▼
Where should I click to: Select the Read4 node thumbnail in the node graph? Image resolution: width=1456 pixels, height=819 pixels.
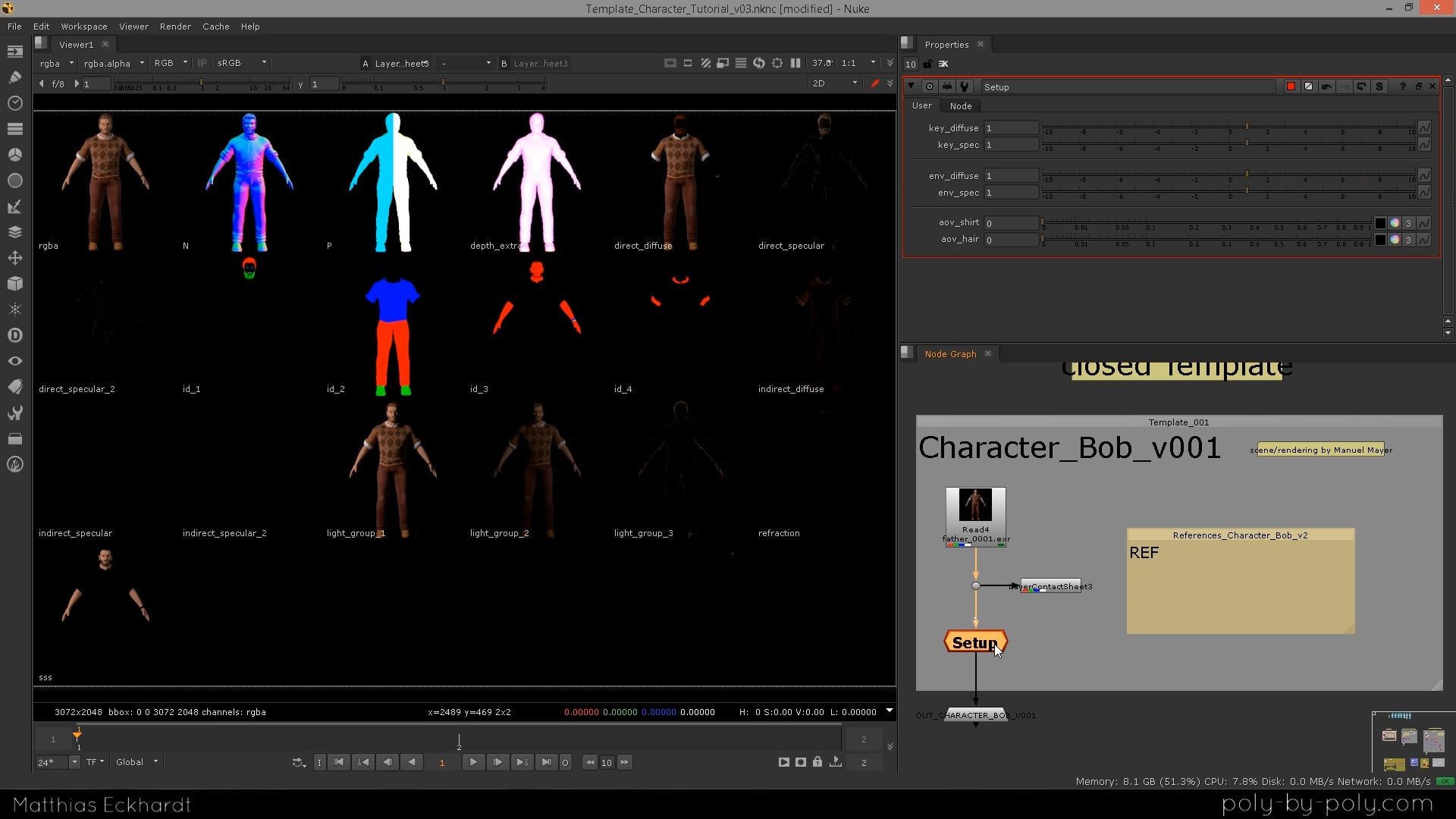(x=975, y=507)
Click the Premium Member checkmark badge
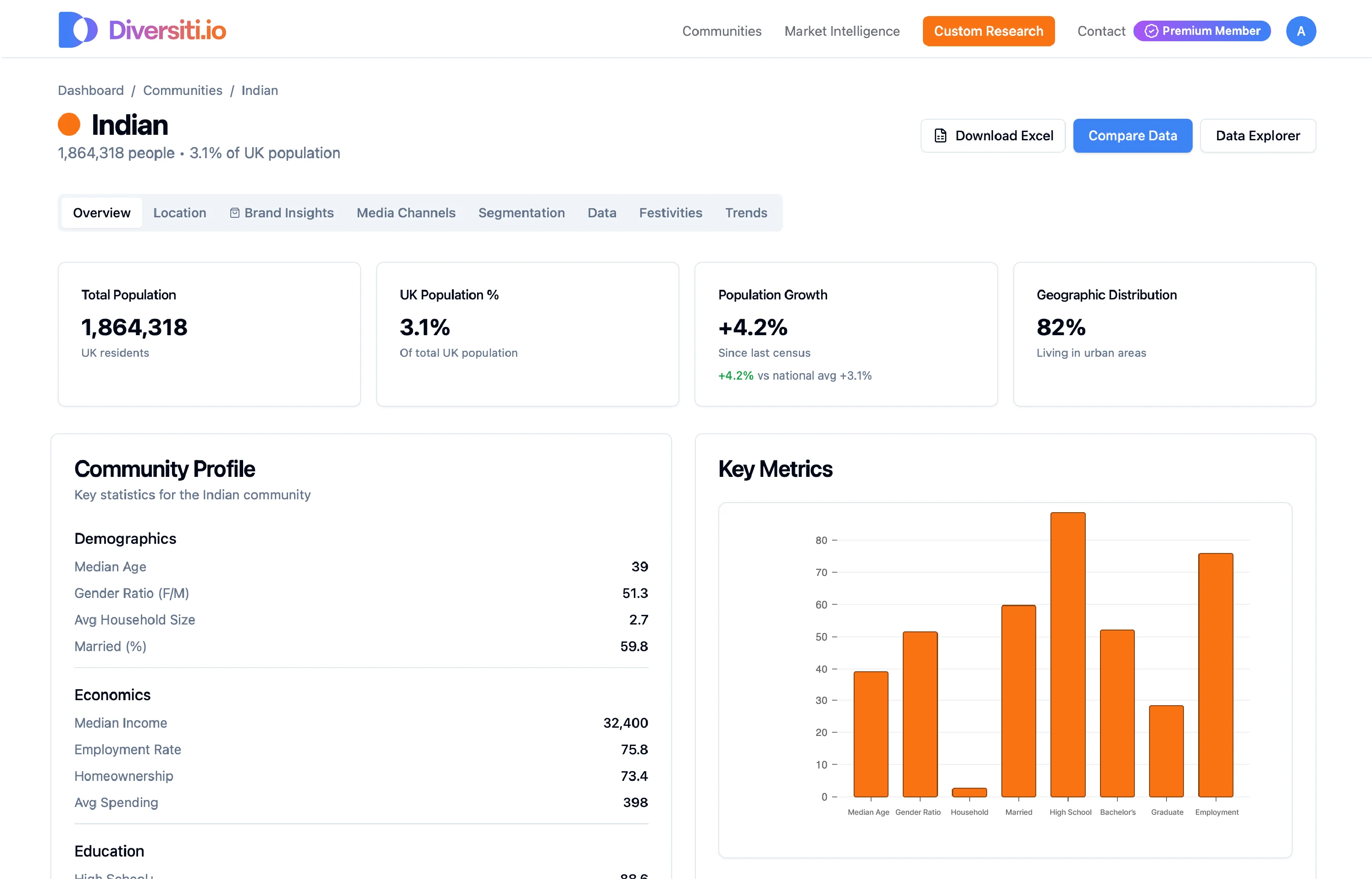Screen dimensions: 1372x879 tap(1151, 31)
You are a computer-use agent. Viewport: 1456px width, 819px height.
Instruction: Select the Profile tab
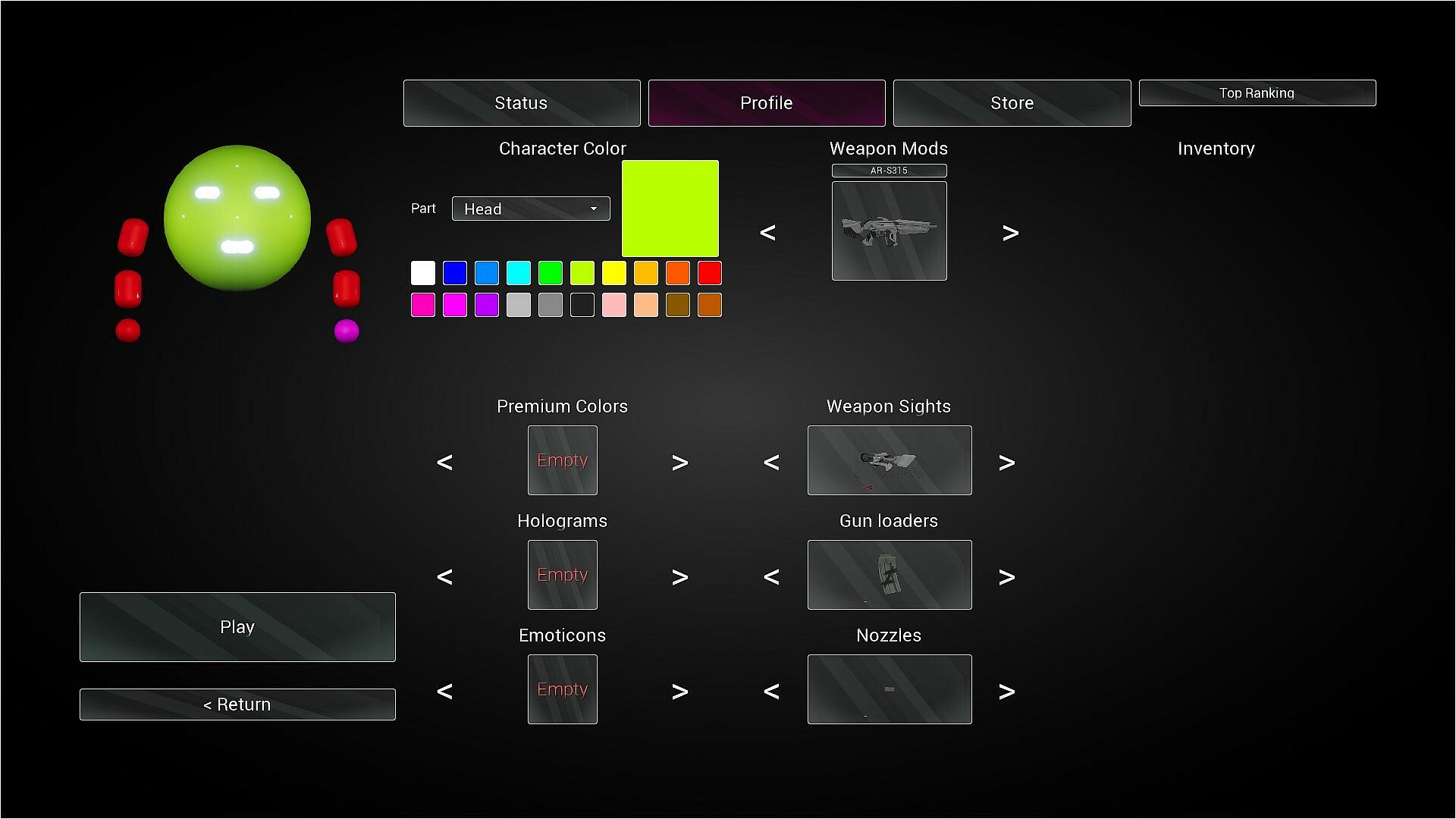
▲
What is expected — What is needed is a word-for-word copy of the records above, excluding pictures.

Result for this exercise —
Where should I click to: Select the Read4 node thumbnail in the node graph? Image resolution: width=1456 pixels, height=819 pixels.
(x=975, y=507)
Click the Premium Member checkmark badge
Screen dimensions: 1372x879 tap(1151, 31)
You are a computer-use agent. Viewport: 1456px width, 819px height.
Instruction: Select the Profile tab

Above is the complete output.